>>>>

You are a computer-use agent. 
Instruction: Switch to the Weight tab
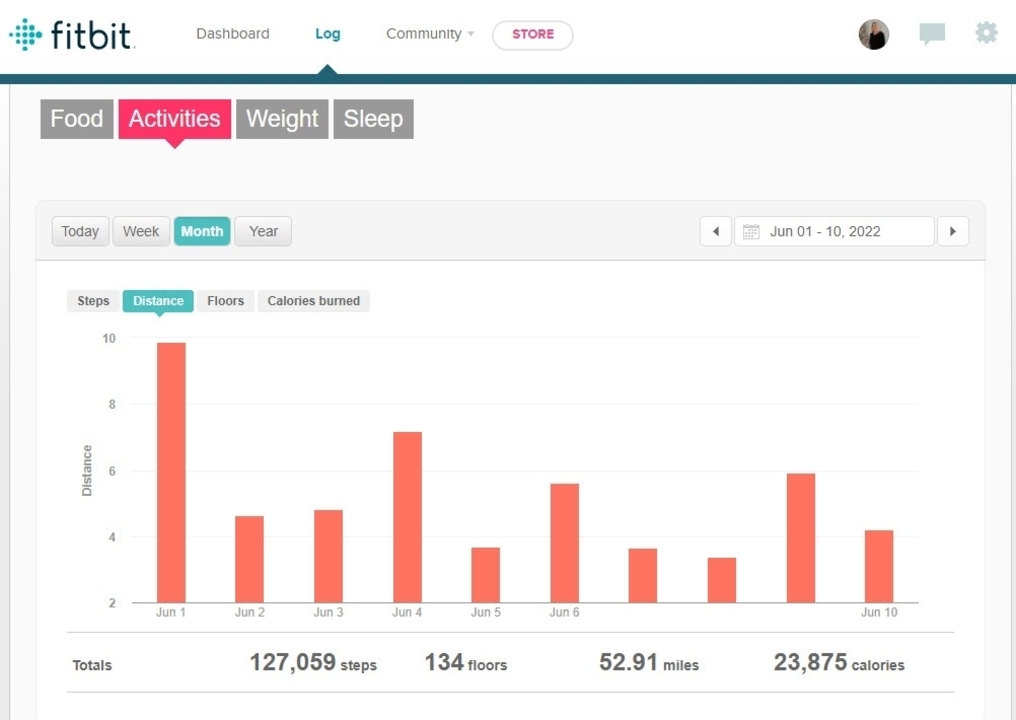pyautogui.click(x=282, y=119)
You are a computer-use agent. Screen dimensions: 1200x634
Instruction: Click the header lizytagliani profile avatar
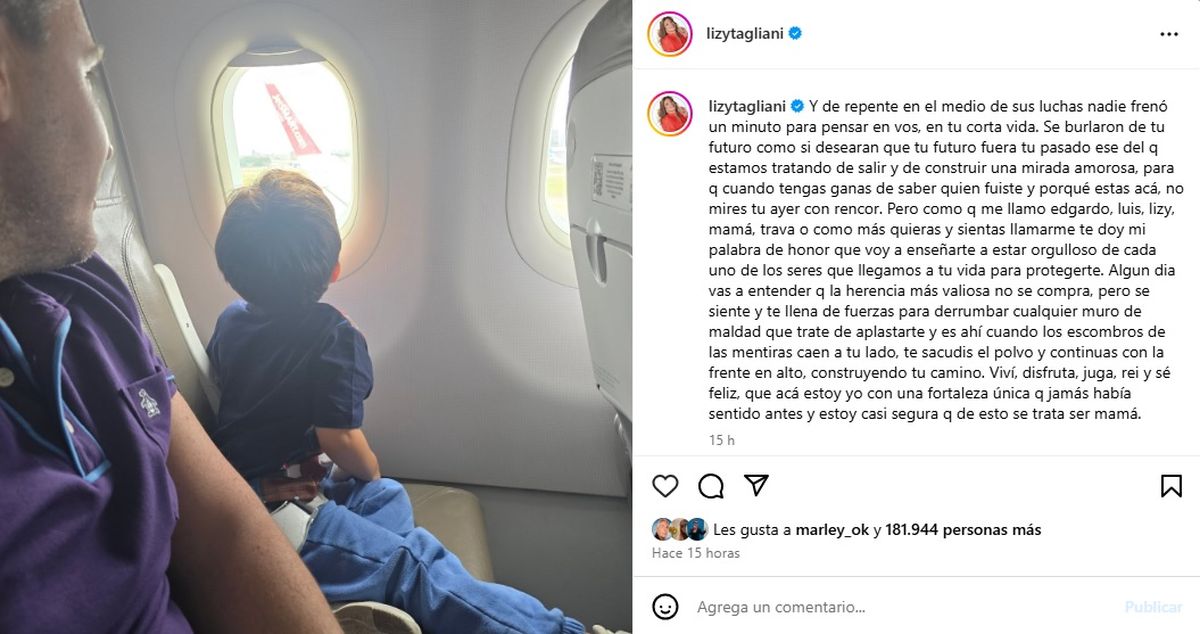click(x=669, y=34)
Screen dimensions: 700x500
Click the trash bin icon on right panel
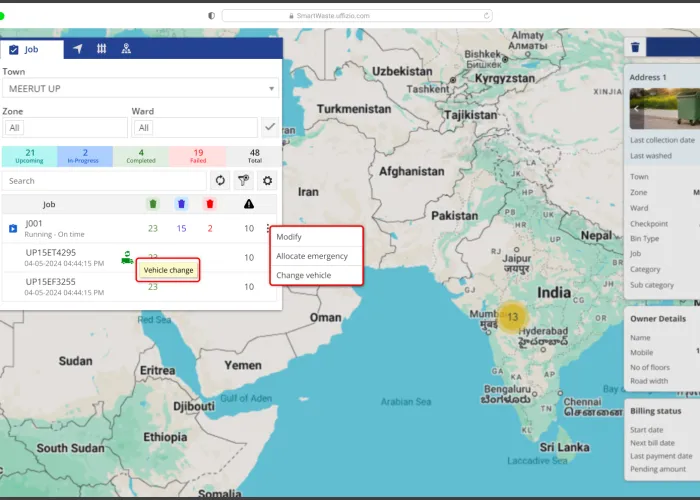pyautogui.click(x=636, y=47)
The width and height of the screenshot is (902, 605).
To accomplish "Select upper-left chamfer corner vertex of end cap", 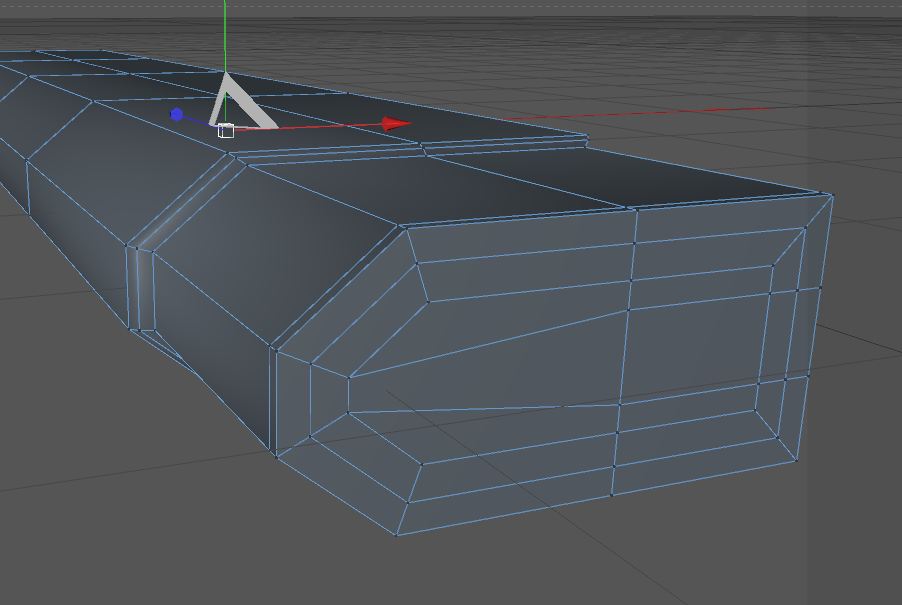I will pos(407,228).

<<<<

▶ **Problem statement**
Check each line above for "agent" and return the ones that have it.

▶ **The answer**
You are a computer-use agent. 
You are a computer-use agent. Screen dimensions: 1200x634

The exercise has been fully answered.